The chorus comes out, “Maybe this is just the way it had to be. Maybe there’s beauty in the tragedy, I don't know, but I hope so. Maybe time, it doesn’t ever let you choose. Maybe learning how to find is learning how to lose. I don't know, but God I hope so.”
For me, just to write that song— we haven’t performed it yet live— but to write it, it was so important for me to help me move from that place. It’s so hard. I couldn’t imagine two years ago when that happened celebrating the release of a new album because I’m not releasing it with my brothers.
At the same time, looking back at the last two years, I’ve come to grips with it, and I think it took writing this song to come to grips with the fact it’s time for a new chapter. I know there’s people dealing with fractured relationships, dealing with loss, dealing with the loss of loved ones, the loss of things that are important.
I hope that it can mean something and resonate with somebody the way it did with me the first time I sang it.
A lot of folks have loved Remedy Drive’s live show over the years and they may be saying, “Wait a minute. All the brothers aren’t involved.” What’s a Remedy Drive live show going to look like here in the future? I’m pretty sure it’s going to look pretty good, isn’t it?
I hope so. I never got to watch one myself.
You guys put a lot of energy into it.
I love watching Timmy back there on the drums. You can see it on YouTube, especially our “Resuscitate Me” official video which shows footage from around the country, but Timmy’s pretty rowdy back there.
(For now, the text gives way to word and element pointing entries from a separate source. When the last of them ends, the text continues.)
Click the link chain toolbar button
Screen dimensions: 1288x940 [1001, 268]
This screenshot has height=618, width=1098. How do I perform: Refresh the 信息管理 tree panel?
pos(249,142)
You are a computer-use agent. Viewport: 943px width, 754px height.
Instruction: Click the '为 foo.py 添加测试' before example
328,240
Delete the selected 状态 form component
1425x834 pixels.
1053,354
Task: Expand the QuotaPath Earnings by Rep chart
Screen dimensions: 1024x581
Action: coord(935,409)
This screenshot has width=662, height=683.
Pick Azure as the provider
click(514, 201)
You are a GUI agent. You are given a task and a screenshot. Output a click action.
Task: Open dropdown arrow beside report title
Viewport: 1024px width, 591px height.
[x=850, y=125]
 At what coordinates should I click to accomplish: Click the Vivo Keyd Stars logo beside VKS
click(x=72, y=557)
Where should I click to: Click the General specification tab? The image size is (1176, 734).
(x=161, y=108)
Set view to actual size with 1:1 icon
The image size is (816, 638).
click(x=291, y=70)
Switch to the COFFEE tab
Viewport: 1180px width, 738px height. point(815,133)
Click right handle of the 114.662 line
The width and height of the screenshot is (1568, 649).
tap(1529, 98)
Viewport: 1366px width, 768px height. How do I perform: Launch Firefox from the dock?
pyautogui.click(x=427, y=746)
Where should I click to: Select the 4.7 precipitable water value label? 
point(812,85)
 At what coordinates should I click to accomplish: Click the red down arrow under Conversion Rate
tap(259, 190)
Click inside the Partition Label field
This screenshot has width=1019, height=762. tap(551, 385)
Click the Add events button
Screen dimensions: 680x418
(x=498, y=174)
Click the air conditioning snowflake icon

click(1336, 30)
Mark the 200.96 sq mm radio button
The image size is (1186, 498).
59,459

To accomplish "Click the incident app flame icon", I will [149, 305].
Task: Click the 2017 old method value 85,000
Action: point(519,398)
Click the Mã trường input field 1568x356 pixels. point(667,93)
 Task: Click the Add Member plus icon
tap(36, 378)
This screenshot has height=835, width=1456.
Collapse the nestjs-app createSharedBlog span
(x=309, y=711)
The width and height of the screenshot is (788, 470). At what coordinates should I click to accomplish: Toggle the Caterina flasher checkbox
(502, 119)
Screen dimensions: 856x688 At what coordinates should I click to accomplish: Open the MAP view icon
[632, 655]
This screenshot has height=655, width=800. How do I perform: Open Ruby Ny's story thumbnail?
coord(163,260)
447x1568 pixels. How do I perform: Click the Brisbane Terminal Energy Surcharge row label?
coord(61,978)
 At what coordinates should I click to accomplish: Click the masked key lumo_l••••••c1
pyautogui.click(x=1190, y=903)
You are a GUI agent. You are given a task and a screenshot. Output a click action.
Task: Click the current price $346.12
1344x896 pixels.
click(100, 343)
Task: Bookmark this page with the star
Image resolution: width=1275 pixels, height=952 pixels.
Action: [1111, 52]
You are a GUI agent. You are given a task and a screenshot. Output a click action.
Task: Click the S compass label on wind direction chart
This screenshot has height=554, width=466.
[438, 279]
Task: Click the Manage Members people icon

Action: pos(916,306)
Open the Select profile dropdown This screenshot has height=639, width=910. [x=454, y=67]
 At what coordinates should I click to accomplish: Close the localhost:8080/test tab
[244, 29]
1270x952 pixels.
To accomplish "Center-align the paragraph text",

Sometimes he ends up next to me or in the crowd.
Dave just rocks it on the guitar. The work that Dave did on this album on the guitar is pretty special.
The album, I think it’s still a piano album, but it has so much more guitar in it. I don't know how to describe it. There’s just more guitar than we used to have.
Corey is doing great over there. Sometimes I’ll see him and it just looks like he’s lost in it. That’s my favorite moment when I see the guys just mouthing the words and playing their instruments and loving life.
Dave, where do you hope to be in the next 10 years? Still doing what you’re doing?
I never want to stop playing music. I don't know what that looks like. I want to keep on writing songs for Remedy Drive as long as that goes on. I don't know if I’ll do some side projects, but I hope I’m writing songs in 10 years and performing.
I love writing. I love recording, but playing music in front of people and having people sing songs that come from somewhere deep inside my soul really is something amazing that’s hard to describe.
Sounds a little bit like heaven.
I agree with you. I think whatever it is, it sounds like it, but it’s only a shadow. Just like anything else that it great in this life. It’s just a shadow, and He’s just barely pointing at something that’s more real and more tangible and more lustrous with being than music.
How can you have a rhythm, like four beats per minute, 120 beats per minute if there are no minutes? That’s always a question for me.
Good stuff. I can’t tell you how excited we are about this.
I’m excited you guys are excited because I am really excited for people to be singing these songs.